Abstract

Intracoronary infusion of oxygenated Fluosol during percutaneous transluminal coronary angioplasty has been shown to reduce chest pain and preserve contractile function. In spite of this evidence for reduced severity of myocardial ischemia, ST elevation is frequently observed on the electrocardiogram. To determine if Fluosol produces ST segment elevation by a mechanism other than myocardial ischemia, closed-chest dogs underwent three interventions: (1) an infusion of oxygenated Fluosol into the unoccluded left anterior descending (LAD) coronary artery; (2) an identical infusion of unoxygenated Ringer's lactate; and (3) a transient occlusion of the LAD coronary artery. Open-artery infusions were chosen to minimize ischemia by permitting antegrade coronary blood flow. ST segments were monitored continuously and contrast left ventriculography was performed to assess regional systolic function.
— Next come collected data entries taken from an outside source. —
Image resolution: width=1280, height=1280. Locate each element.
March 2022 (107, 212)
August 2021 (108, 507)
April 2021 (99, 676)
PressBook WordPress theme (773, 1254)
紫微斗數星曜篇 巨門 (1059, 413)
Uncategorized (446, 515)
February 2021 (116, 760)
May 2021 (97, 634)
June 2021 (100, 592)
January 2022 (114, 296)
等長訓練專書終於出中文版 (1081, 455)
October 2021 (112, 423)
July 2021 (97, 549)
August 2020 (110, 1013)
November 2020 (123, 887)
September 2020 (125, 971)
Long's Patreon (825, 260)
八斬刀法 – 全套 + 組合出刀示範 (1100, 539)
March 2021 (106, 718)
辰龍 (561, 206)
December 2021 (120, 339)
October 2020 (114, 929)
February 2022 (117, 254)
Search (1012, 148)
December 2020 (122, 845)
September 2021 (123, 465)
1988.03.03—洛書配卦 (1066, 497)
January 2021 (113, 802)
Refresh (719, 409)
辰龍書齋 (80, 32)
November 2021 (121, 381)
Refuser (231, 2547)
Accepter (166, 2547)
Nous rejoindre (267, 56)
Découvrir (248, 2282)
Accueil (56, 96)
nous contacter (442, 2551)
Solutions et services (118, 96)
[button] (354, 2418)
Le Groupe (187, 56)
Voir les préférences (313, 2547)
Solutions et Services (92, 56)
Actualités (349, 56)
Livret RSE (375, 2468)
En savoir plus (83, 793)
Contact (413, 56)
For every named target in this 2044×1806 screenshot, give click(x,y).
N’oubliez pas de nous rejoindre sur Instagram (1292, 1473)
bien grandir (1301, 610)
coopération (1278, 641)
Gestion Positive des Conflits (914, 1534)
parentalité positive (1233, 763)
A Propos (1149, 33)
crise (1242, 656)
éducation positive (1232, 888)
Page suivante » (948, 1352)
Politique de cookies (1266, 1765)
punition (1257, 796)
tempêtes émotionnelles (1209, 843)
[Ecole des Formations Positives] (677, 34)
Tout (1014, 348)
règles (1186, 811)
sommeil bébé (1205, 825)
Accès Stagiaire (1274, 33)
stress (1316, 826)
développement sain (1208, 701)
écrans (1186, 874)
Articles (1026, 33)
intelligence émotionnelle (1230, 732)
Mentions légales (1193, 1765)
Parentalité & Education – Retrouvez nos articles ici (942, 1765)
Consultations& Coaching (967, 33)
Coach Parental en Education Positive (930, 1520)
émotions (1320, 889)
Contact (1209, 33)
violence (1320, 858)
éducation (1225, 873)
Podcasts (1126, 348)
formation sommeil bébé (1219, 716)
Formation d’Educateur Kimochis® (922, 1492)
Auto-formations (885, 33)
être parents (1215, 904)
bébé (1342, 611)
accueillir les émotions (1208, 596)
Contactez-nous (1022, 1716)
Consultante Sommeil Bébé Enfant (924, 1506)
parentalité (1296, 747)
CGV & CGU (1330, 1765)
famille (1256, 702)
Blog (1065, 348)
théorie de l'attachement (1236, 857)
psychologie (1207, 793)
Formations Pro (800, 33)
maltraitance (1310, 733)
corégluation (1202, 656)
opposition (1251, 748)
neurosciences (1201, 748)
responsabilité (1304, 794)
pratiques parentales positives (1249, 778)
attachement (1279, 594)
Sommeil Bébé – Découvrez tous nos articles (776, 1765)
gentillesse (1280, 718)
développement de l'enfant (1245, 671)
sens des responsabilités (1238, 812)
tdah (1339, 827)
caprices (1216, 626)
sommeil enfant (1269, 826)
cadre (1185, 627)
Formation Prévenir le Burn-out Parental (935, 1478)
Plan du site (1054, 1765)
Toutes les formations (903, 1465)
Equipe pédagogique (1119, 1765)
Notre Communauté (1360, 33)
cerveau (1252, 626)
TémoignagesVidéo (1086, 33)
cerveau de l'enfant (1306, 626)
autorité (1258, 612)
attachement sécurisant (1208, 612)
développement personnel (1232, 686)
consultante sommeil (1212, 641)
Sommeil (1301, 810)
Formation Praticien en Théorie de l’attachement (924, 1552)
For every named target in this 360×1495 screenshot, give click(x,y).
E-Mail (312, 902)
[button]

Coronary occlusion for 1 minute resulted in significant ST segment elevation from baseline (0.8 ± 0.2 to 3.2 ± 0.6 mm, p < 0.05) and marked depression in regional ejection fraction (45 ± 7% to −3 ± 4%, p < 0.05). Infusion of Fluosol produced a similar degree of ST segment elevation (0.9 ± 0.3 to 2.8 ± 0.4 mm, p < 0.05), but no change in regional ejection fraction. Ringer's lactate infusion also resulted in ST segment elevation associated with preservation of regional contractility. Because regional systolic function (a sensitive indicator of regional ischemia) was preserved and an open-artery infusion was used, it is concluded that intracoronary infusion of Fluosol causes ST segment elevation by a mechanism other than myocardial ischemia. Thus in the clinical practice of coronary angioplasty, the appearance of ST segment elevation during Fluosol infusion may not necessarily indicate severe myocardial ischemia.